Stephenson came into the prep ranks with plenty of hype after committing to the University of Kentucky as a 12-year-old and after her freshman season was canceled due to the COVID-19 pandemic, her long-awaited debut didn’t disappoint. Even with two losses at the state tournament, Stephenson accumulated a 20-3 record with a 0.62 ERA with 245 strikeouts in 1351/3 innings while hitting .403 and bashing 11 home runs with 45 RBIs.

But while the numbers were nice, the lasting image of Stephenson rushing to the bench in pain between innings – and even in between pitches – to apply another layer of artificial skin over her bloodied, exposed fingers may be the one that lingers. And it’s the one that only further endeared herself to her team and community.

“I don’t think it would matter if she was on crutches, she’s not going to let you take her out of a game,” St. Albans coach Christian Watts said. “She’s a selfless person.

“She’s going to do whatever it takes to try and help her teammates. You have to have a lot of respect for a kid like that. She’s a once-in-a-lifetime kid as a coach and she just wants to succeed and wants everyone around her to succeed.”

For most of the season, that was certainly the case as the Red Dragons ripped off 28 straight wins to begin the year before falling 5-4 in a Region 3 opener at Greenbrier East. Blister problems arose in that game as well and though Stephenson returned to win the third game of the series and was a full go heading into the state tournament, the problem only worsened.

“They were on my middle finger and thumb,” Stephenson explained. “Every inning it would bleed and it burned so bad every time I threw the ball. I think it definitely effected my spin.”

“It literally looked like someone put her hand in a meat cutter,” Watts added.

Currently, Stephenson is already back with her travel team, participating in a tournament in Colorado just a week after the state tournament. Though she continues to battle blisters, she is also absorbing as much as she can and hopes the continued grind will have her better prepared for the rugged prep season next year.

Squeezing 35 games into two-plus months was the biggest adjustment Stephenson said she had to make and it was one that was difficult to anticipate until she was in the middle of it.

“That was rough,” Stephenson admitted. “I think so, because you never had a big break to just rest. Every day it was go, go, go. If we didn’t have games, we had practice.

“I think I’ll be better prepared next year to do better with that. Hopefully, next year we have a normal season [not moved by COVID-19] and we won’t have to squeeze quite as many games into quite as small amount of time.”

Despite the workload, Stephenson was able to keep most opposing hitters befuddled with a mid-60s fastball to go with a rise ball, change-up and curve ball. That velocity, though already obviously a plus, is something Stephenson said she is continuing to work on and that was on of several goals she had coming into the year.

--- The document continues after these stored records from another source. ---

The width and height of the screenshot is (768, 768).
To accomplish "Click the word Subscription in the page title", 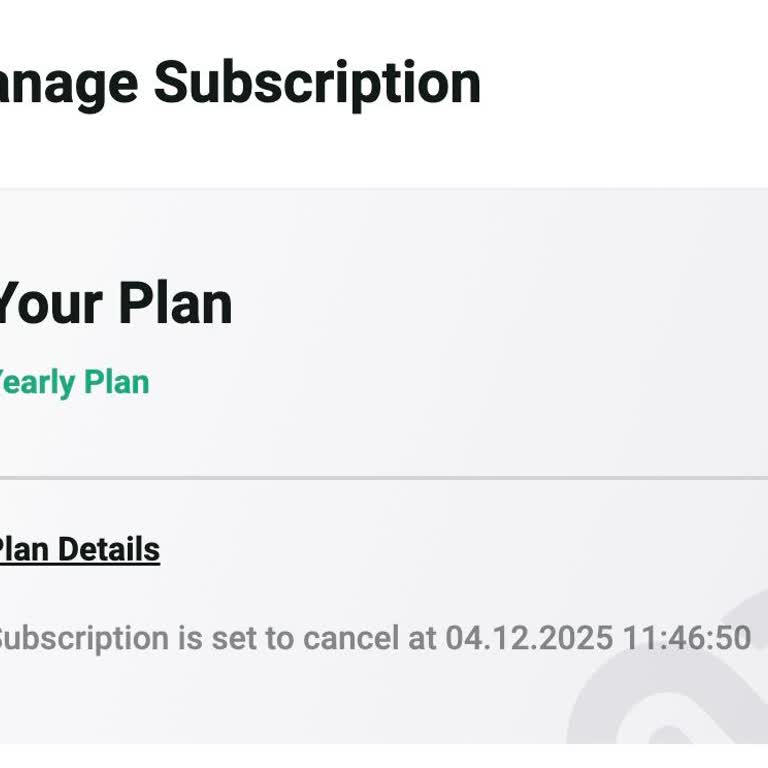I will (317, 82).
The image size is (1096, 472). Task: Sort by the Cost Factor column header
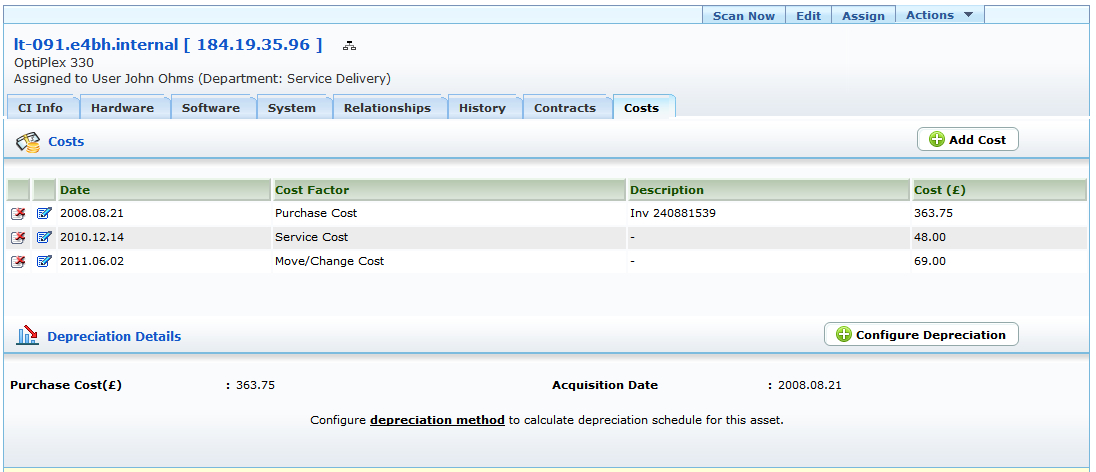coord(312,190)
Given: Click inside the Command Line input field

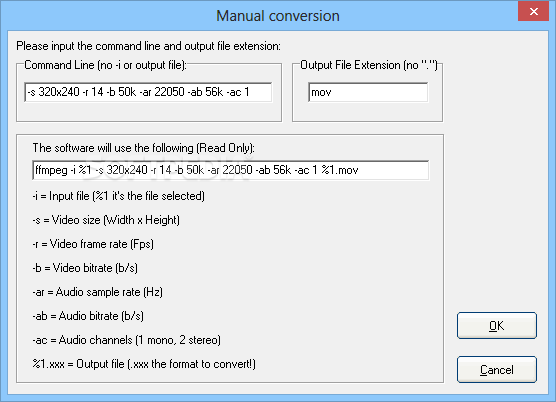Looking at the screenshot, I should [148, 92].
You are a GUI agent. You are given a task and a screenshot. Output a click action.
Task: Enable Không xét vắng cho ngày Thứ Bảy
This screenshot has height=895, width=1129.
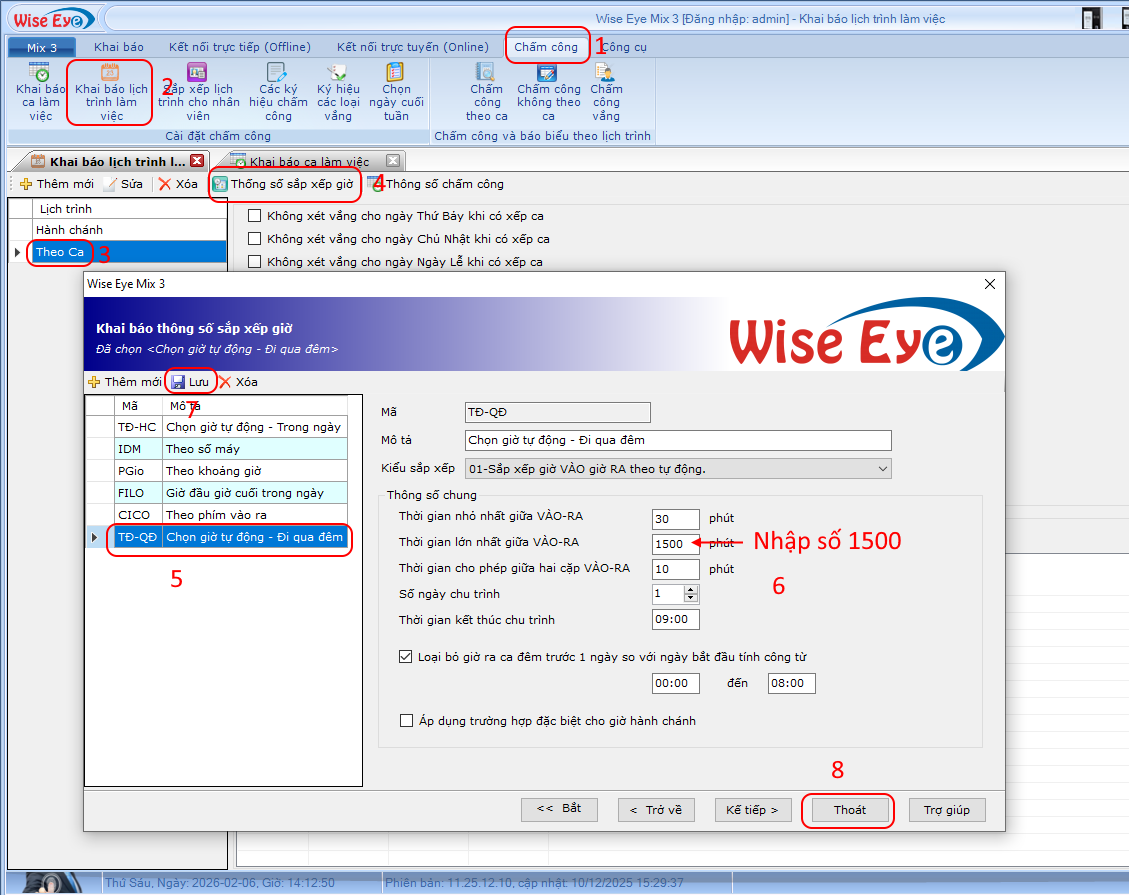(255, 216)
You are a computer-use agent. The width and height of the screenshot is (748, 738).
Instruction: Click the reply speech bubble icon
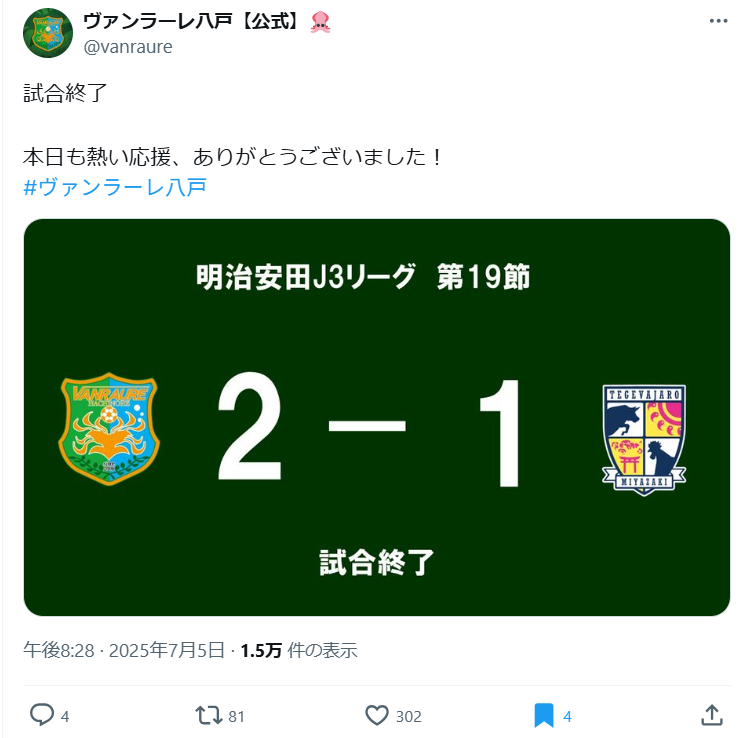click(x=42, y=715)
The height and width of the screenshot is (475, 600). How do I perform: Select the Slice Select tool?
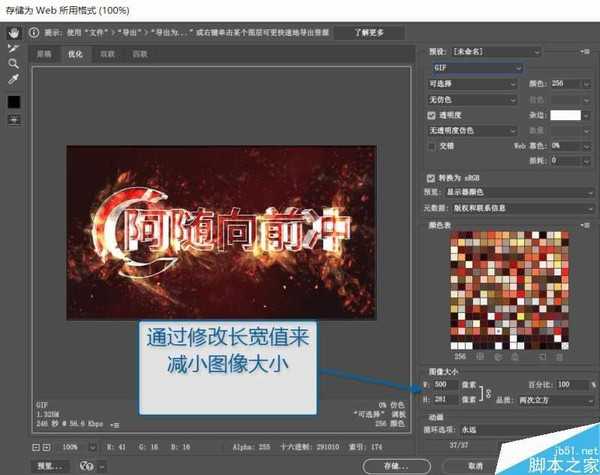coord(14,47)
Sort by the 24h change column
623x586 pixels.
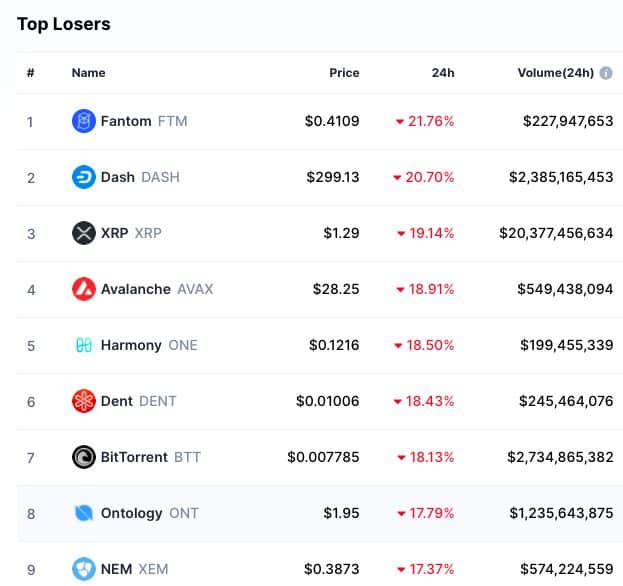pos(443,73)
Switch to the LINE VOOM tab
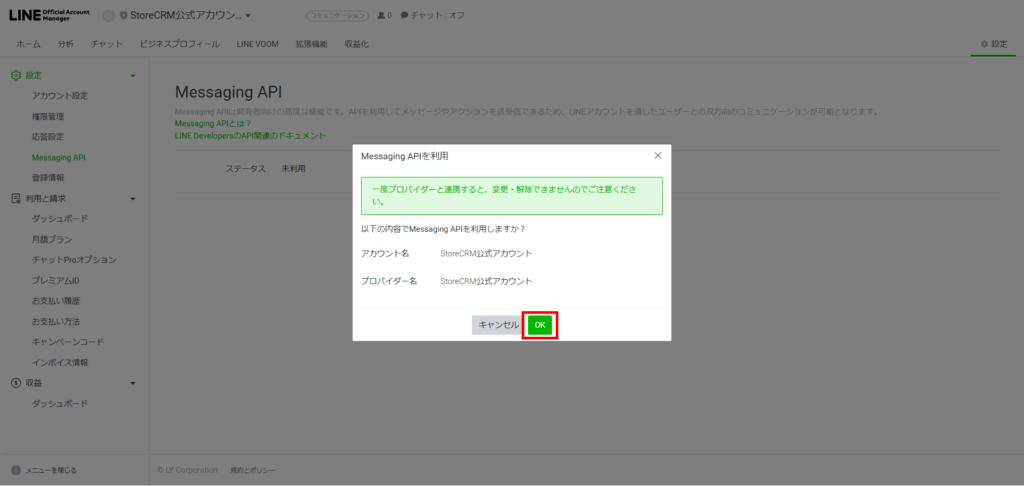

“Obviously, I wanted to win states and all of that,” Stephenson said. “But really, I just wanted to throw my best and get better with each pitch.”

Now, with six seniors departing next season, Stephenson will have to improve in other areas as well, primarily in terms of leadership. And though much of the pop in the lineup and several of the bodies in the field will be gone, Stephenson believes the Red Dragons can be a threat again next season, especially with the lessons learned at the state tournament behind them.

“I think we’re going to have a group of girls coming up and we can share knowledge with them,” Stephenson said. “We’ve been in that situation now and hopefully, we’ll be right back at states next year.”

And for Watts, regardless of what his team does, he believes the state has only gotten its first glimpse of what is to come over the next two years.

“She had a great year, but it leads you to think, ‘Man, if this happened this year … this should’ve been her second year of high school ball,'” Watts said. “On paper, she’s a 10th grader, but in reality, she was a freshman. This was just her coming out party for high school ball.”